Normally consists of:

  1. A single Affiliate;
  2. A partnership (may be a husband and wife);
  3. A sole proprietor; or
  4. A corporation.
Business Plan

This is a simple layout of the STEPS you are going to use as a guideline in establishing your business. Progress with us and you will be learning how to modify your Business Plan to make it more efficient. We will provide the guiding materials through the initial steps, but as the Boss, you will make the final decision as to what the plan includes, and how it can benefit your Affiliates.

Business Tracking Center

A position in the computer’s database operated by the Company to compile and report Affiliate’s sales, qualifications, genealogy, commissions and personal information.

Center

A convenient meeting place where current and new sales ideas, product ideas and informational materials are available.

Compensation Plan

The way the sales representative or Affiliate is compensated or commissioned for direct and indirect sales made within their organization.

Crossline

When a rep or Affliate has crosslined, they have joined again in another leg under a different sponsor other than the leg they were first sponsored to.
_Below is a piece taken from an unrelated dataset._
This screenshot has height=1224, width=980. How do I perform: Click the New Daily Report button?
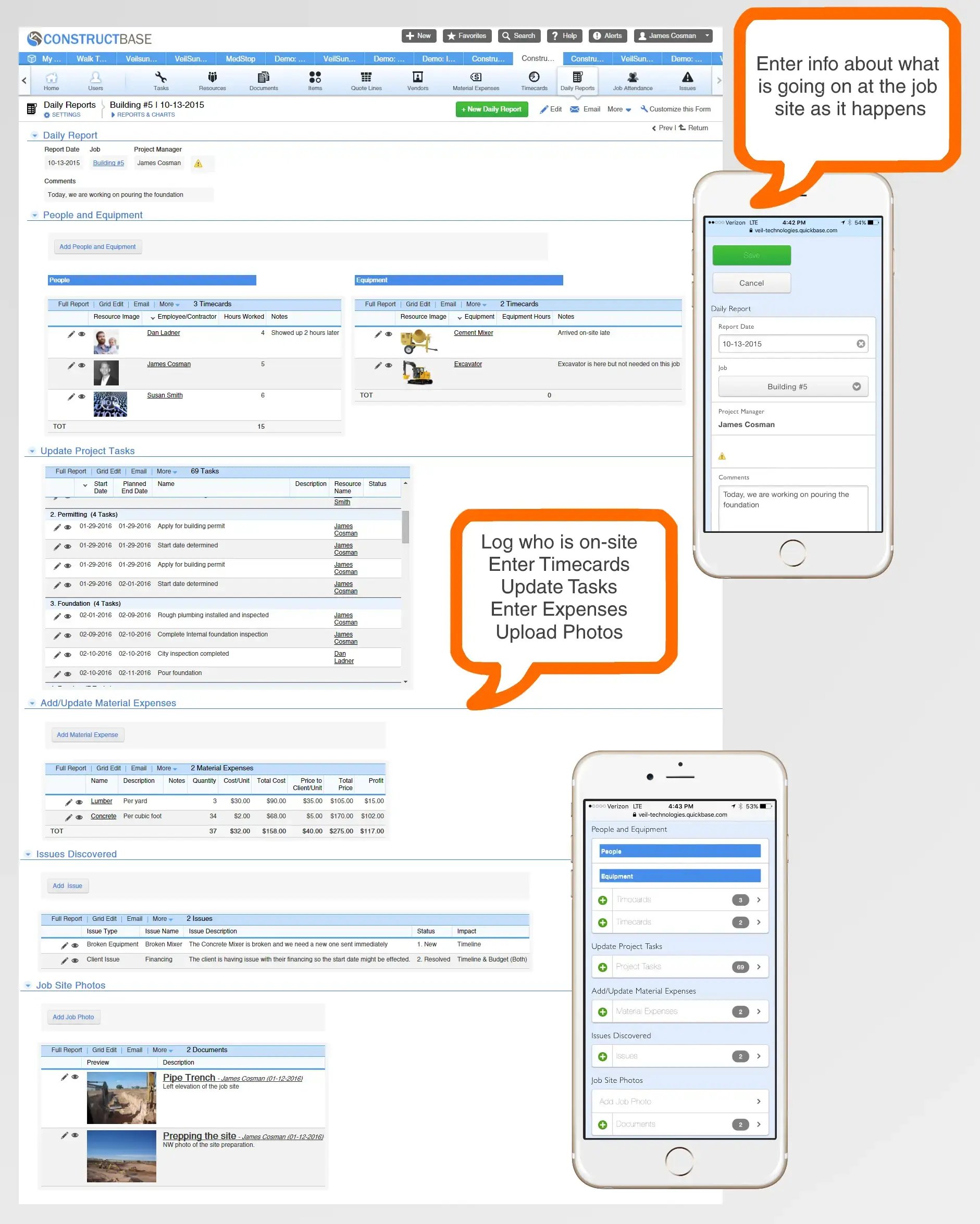tap(492, 109)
This is generally against Company Rules.

CSV - Commissionable Sales Volume

The Company will assign a sales volume credit value to each product or service. The total sales volume sold by you and your organization is then calculated and percentage or step commissions are paid.

Depth

The number of levels deep within the various stages of your DOWNLINE.

Direct Sale

A direct sale is made when a rep or Affiliate sells the product or service themselves.

Downline

All the reps, Affiliates and customers you sold directly and then sold indirectly by the reps or Affliliates linked by sponsorship under your business tracking center.

Duplication

The act of educating your Affiliates to sponsor other people. You have heard the old adage, that if you give a man a fish, you will feed him for a day, but if you teach him to fish, you will feed him for life. Replication of your efforts by new Affiliates is the backbone of our industry.

Front Line

Your first Level; the Affiliates you sponsored.

Genealogy

This is a road map of all the reps or Affiliates who are activated in the company computer starting with your tracking center. The genealogy can be printed out or viewed on the Internet through the company website.

Indirect Sale

An indirect sale is made when a person you sponsored, or is a rep or Affiliate in your organization makes a sale.

Leg

Every personally sponsored Affiliate becomes a “Leg” in your organization. A Leg can therefore consist of one person, hundreds, or even thousands of people.

MLM or Multi Level Marketing

Commissions are paid to sales representatives/Affliliates based on direct and indirect sales linked by sponsorship.

Organization

All the sales reps, distributors and customers linked by sponsorship from your downline.

Prospect

Someone you feel would be an active and dedicated Affiliate.